Four core themes, with the acronym VIPS, of person-centred care have been described as: (V)aluing the person or care recipient, and those who care for them; treating people as unique (I)ndividuals and, hence, the need to individualise care; looking from the (P)erspective of the person in care delivery; and creating a positive (S)ocial environment in which the person can experience relative well-being and thrive, not merely survive.
Thus, a person-centred culture would entail staff fostering relationships with residents, emphasising individual needs and personal preferences, and empowering them in decision-making to create a sense of belonging and "home".
This can benefit residents' well-being and reduce depression, which is associated with worse clinical outcomes, impaired role and social functioning, and increased hospitalisation.

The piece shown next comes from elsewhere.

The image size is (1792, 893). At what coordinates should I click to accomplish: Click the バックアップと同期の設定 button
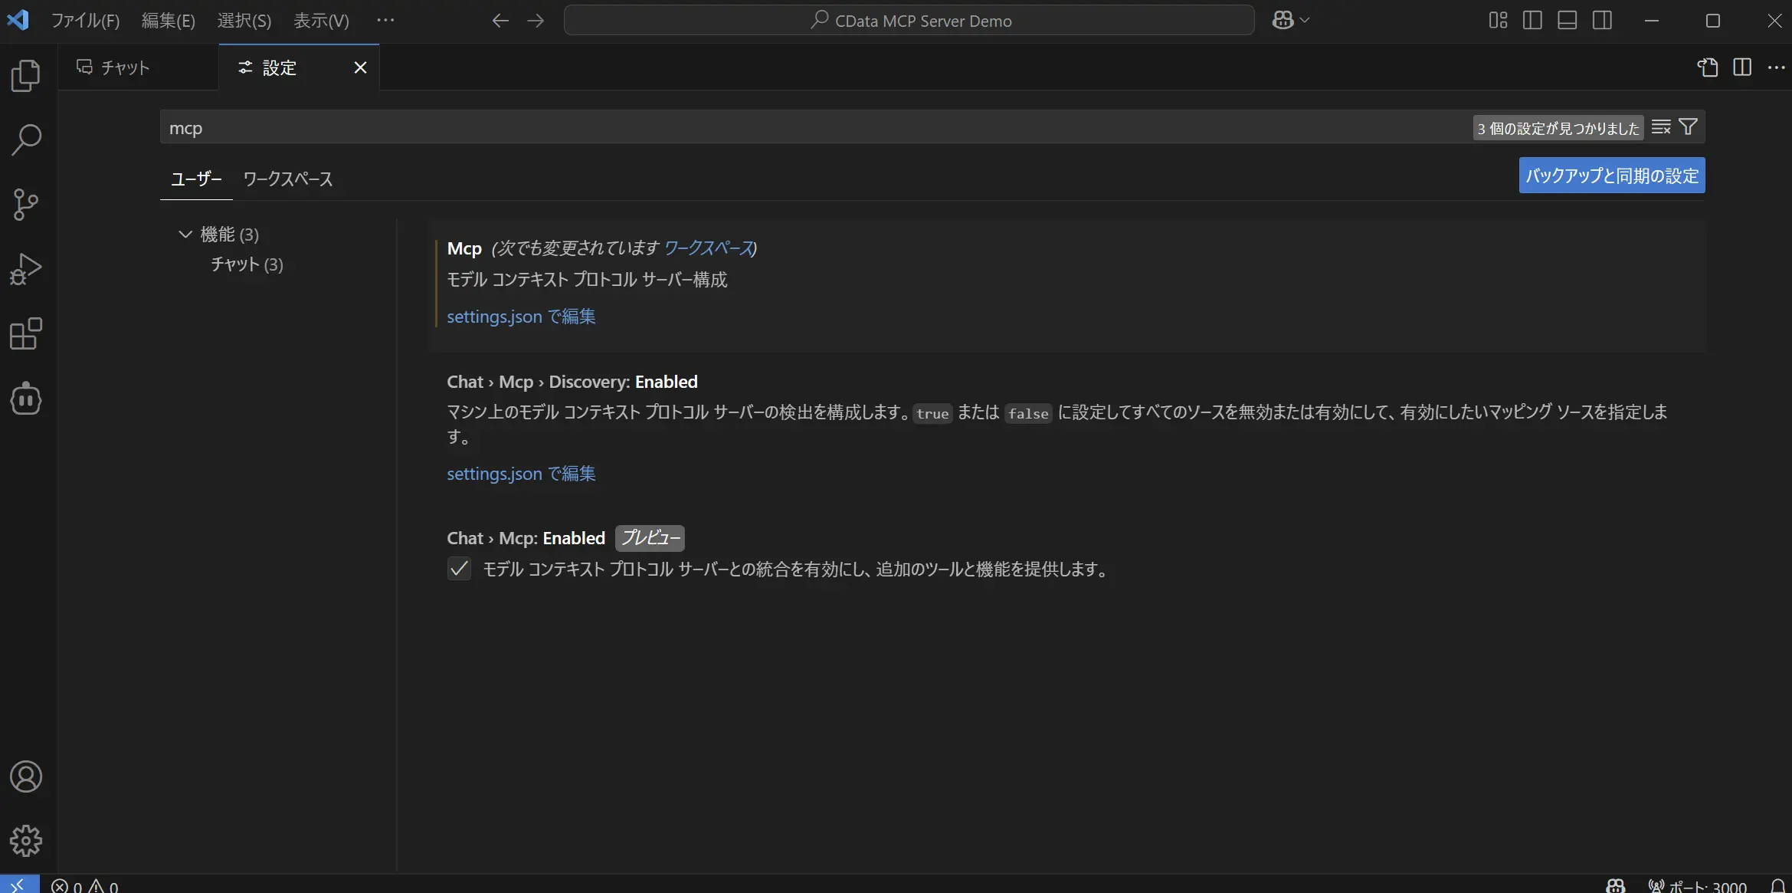1611,176
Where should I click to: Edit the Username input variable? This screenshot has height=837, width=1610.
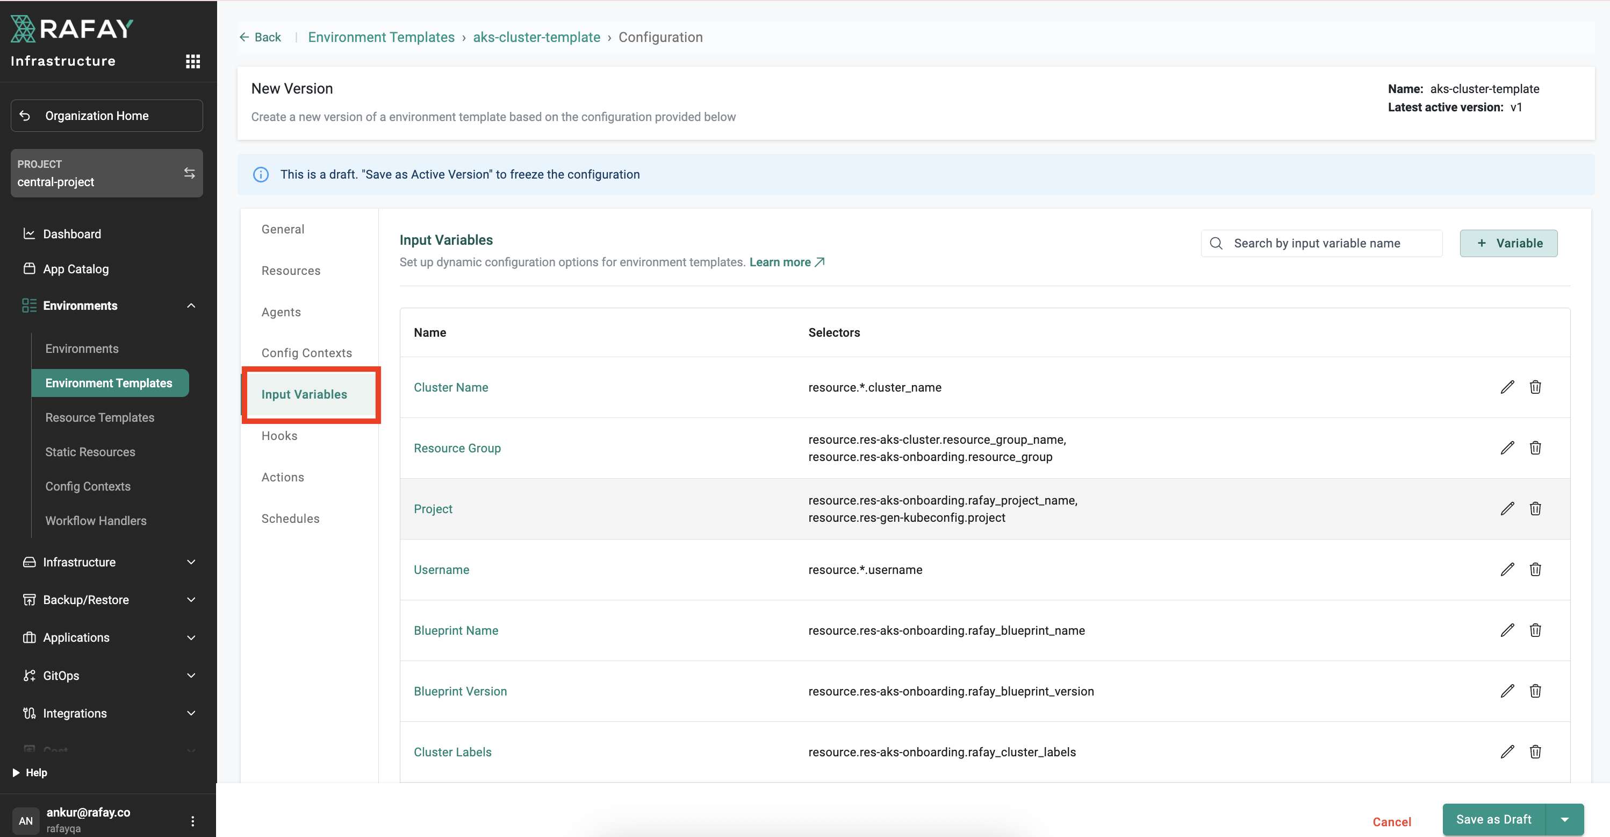1507,569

Concretely, this can be expressed by clustering residents into a shared living space, the size of a four-room Housing Board unit, for example, while maintaining privacy with single or twin bedrooms.
Each unit should be self-sufficient, with living and dining rooms, toilets as well as a kitchen. Even seniors with dementia can be encouraged to use their residual abilities in housekeeping and making simple meals, thereby maintaining their independence which would, in turn, reduce medical manpower needs.
There is potential for relationships to flourish, as seniors living in the same unit can help each other and continue to grow as persons. Although the memory of a person with dementia may be declining, their ability to emotionally connect is often retained till late in the disease process. Similarly, consistent assignment of staff to the residents is important to promote bonding.
Nursing homes in Singapore should adapt to the more sophisticated requirements of increasingly well-educated seniors by looking beyond our current medical and institution-based model, and towards a holistic and humanistic approach grounded in residents' emotional and socio-psychological needs.
Locally, nursing homes have, for a long time, been stigmatised and associated with negative stereotypes. In 2012, Nightingale Nursing Home employees were filmed mistreating an elderly resident, while the construction of nursing homes in Bishan aroused displeasure among neighbours, evoking the not-in-my-backyard (NIMBY) syndrome and highlighting the lack of societal support and acceptance of nursing homes.
Perhaps if nursing homes can evolve from crammed institutions to real homes with private spaces, they will be seen in a more positive light and NIMBY syndromes can be overcome. It seems likely that many more Singaporeans will stay in long-term care facilities in the years to come.
Ultimately, we must decide what we want for ourselves, and the curtailed Jade Circle nursing home model of single resident rooms is a timely call for such conversations.
- Gerald Koh is an Associate Professor in Saw Swee Hock School of Public Health of the National University of Singapore and Philip Yap is a Senior Consultant Geriatrician in a public hospital.